I arrived to my house where I'm greeted at the door by my Italian grey hound and my older sister, Jennifer. "So, I saw you talking with a cute guy at school. Finally my little sis has a life!" Okay I know this is true but I took offense to that comment.

"Hey! I have a life" I stated defensively. "Going to the mall with you FRIEND" emphasis that it is singular, not plural. "And buying high heels is not a life." Oh yea and I do have a bit of a shoe problem. Not major but i think I own about 143 pairs of heels... Is that bad? Not having a good comeback I just stomped up to my room in my favorite floral print pumps muttering "I know your are but what am I" I'm really not very good at comebacks.

"LEXXIEEE, DIINNEERR" my mom shouted from downstairs. Ugh today's Wednesday. Wednesday is... Meatloaf day. if I don't die of natural causes, I'm sure this meatloaf will do me in. I took a big gulp waiting to prepare the the food (if you could even call it that) that my mom had prepared. I walked down stairs and to my surprise, there was not meatloaf on the kitchen table. Okay either I'm hallucinating or this is the first time we haven't had meatloaf on Wednesday. This has to be a mistake. I looked over and saw that there was a box of pizza on the table. But Thursday is pizza day... What's going on.

I all of a sudden freaked out. Not because of my moms extreme OCD with having to have specific foods for each specific day, but the fact that I HAD A PROJECT DUE TOMORROW! I completely blanked!
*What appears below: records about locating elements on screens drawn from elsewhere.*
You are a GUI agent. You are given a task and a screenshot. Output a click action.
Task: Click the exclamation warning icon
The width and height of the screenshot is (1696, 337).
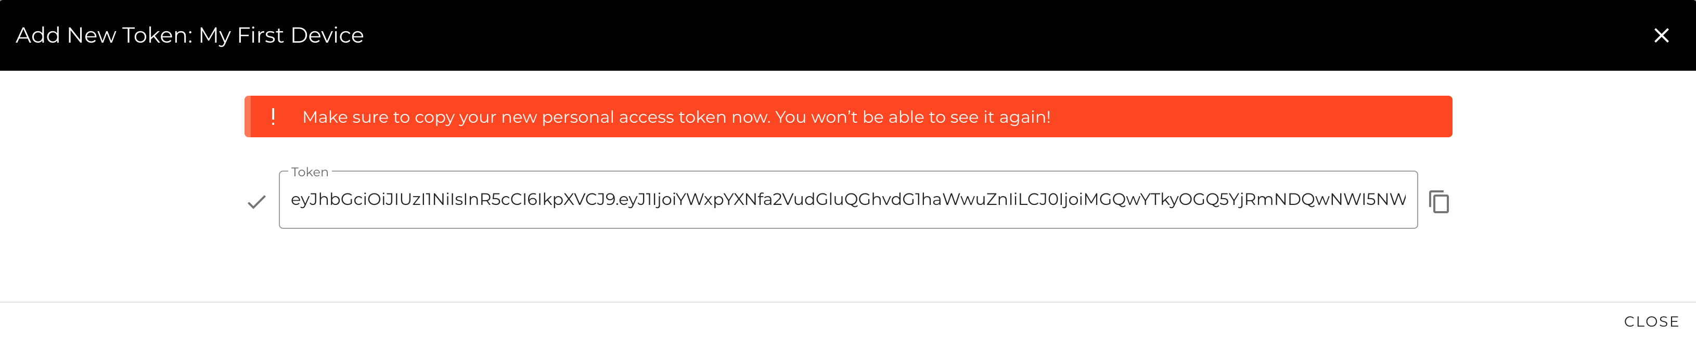(x=273, y=117)
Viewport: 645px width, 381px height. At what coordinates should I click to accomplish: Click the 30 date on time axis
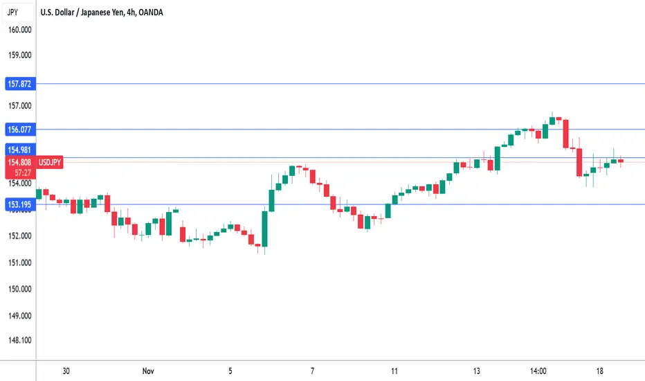tap(66, 371)
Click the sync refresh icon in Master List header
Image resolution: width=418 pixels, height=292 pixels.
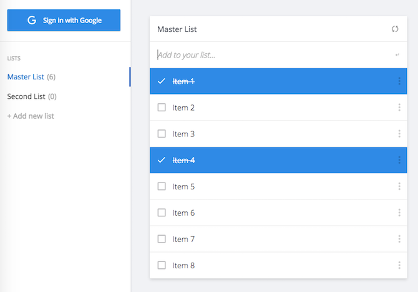click(x=394, y=29)
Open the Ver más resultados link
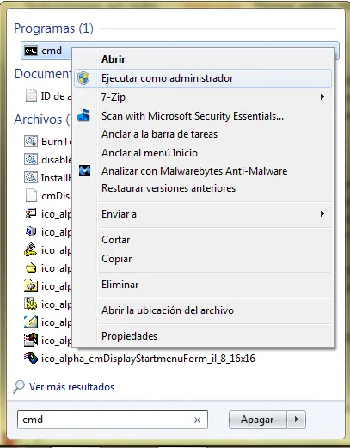The height and width of the screenshot is (448, 350). tap(71, 387)
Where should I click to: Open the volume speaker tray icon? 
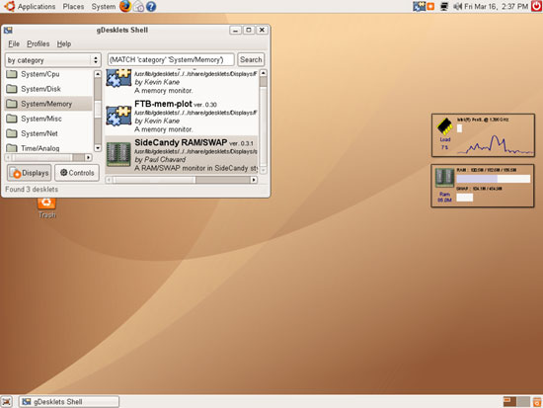coord(457,6)
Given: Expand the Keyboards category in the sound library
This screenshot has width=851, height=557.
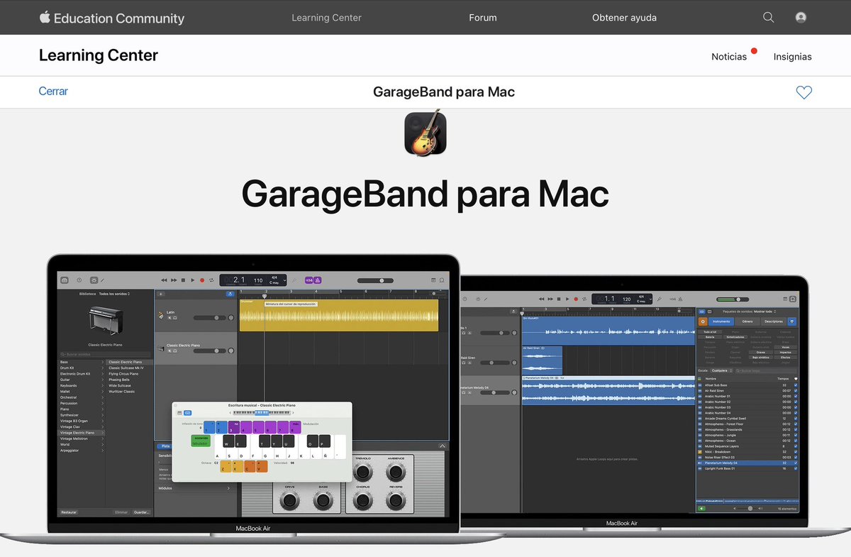Looking at the screenshot, I should click(68, 385).
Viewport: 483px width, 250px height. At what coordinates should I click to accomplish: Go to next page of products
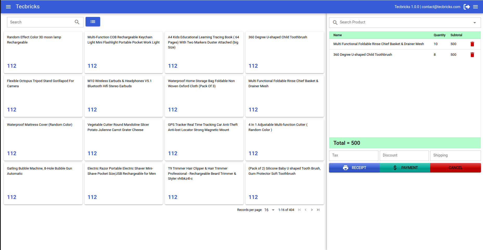312,210
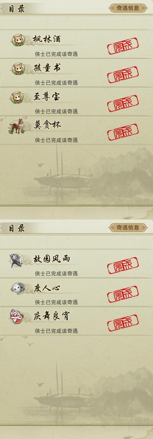Click the lion dance icon for 庆舞良宵

tap(17, 317)
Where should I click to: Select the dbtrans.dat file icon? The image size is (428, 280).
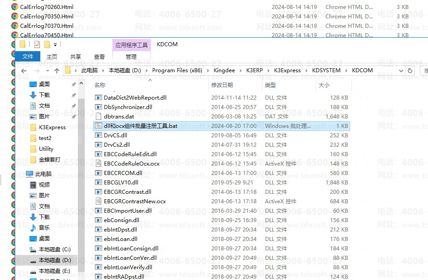[x=99, y=117]
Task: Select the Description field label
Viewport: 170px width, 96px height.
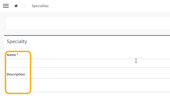Action: point(16,74)
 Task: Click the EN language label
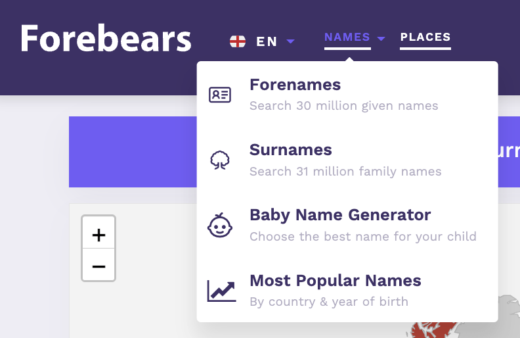pyautogui.click(x=267, y=41)
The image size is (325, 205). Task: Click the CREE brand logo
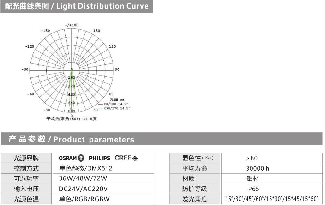pos(126,158)
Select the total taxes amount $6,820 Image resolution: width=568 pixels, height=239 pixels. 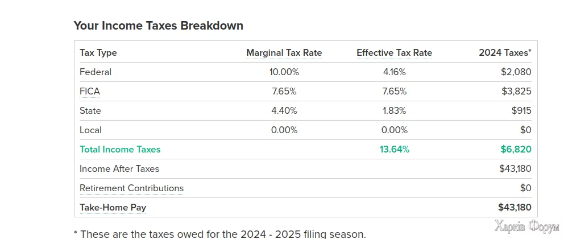click(x=516, y=150)
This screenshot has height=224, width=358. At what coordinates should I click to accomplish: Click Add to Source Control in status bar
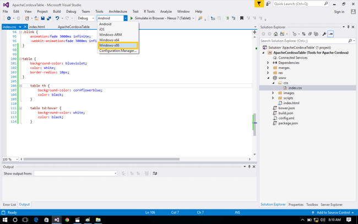point(332,212)
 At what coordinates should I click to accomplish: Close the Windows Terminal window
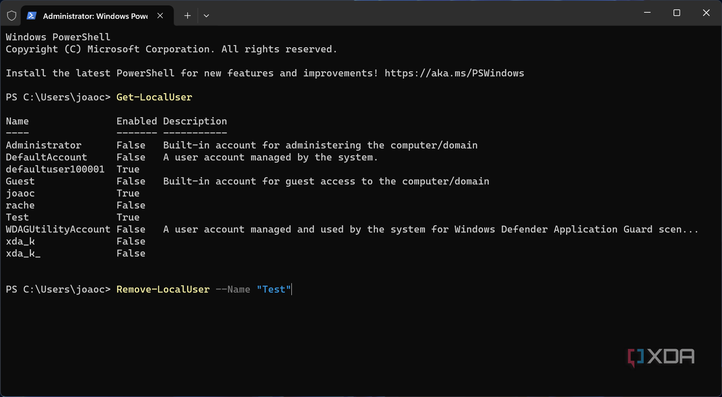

I'm not used to any type of drama at school so when I do get some, I tend to get overwhelmed and my brain becomes a clattered mess.

I didn't have much time left because it was already dinner time and the project was due first thing tomorrow morning. "Honey, are you coming?" My mom asked looking slightly concerned. Wow I was lost in thought... Again. I really need to stop doing that.

I felt like I didn't have time to respond so I grabbed a few slices of the pizza and ran up to my room to get the project started. Ugh. Science. If I don't turn this in on time I think I will officially fail that class.

I spent the entire night trying to work on my poster board on chemical reactions and when I finally finished, I passed out right there on my desk.

I woke up with a major crick in my neck, but hey, at least I got my project done.

I walked into school with a superfluous amount of confidants in my fabulous project. It even had glitter! I was walking into school feeling super cockey when I got a rude awakening.

Something or someone bumped into my backside causing me to drop my project on the floor, and the some idiot stepped on it. Jerk. All the papers were crumbled and the glitter had traces of dirt in them... UGH! All my hard work! Not I will loose points for the 'aesthetic appeal'. This is just great.

I turn around and there he is. Of all the people who I could have run into, it was Michael. "I'm so sorry" Michael said not realizing who he was talking to. He looked up from scrambling to pick up the papers he had dropped and saw me.

"Oh hey, Lexie right?" I was being a dweeb and didn't know how to respond to human conversation. "Oh... Hehe, yeahh..." Gosh why am I so lame! "Hey why didn't you meet me? I was excited about getting a tour of the place." Why did he have to remember that. I was hoping he would just forget all about it and find something better to do. Apparently not.

"I'm so sorry about that...uh, I had... Uh... I had, this, this.... Project!! Yes I had this project that had to get done!" Well I felt bad for lying about why I didn't go, but in a way, did I really even lie? I mean, I DID have a project. I'm just trying to make myself feel less guilty for not going with him. I feel like an awful person.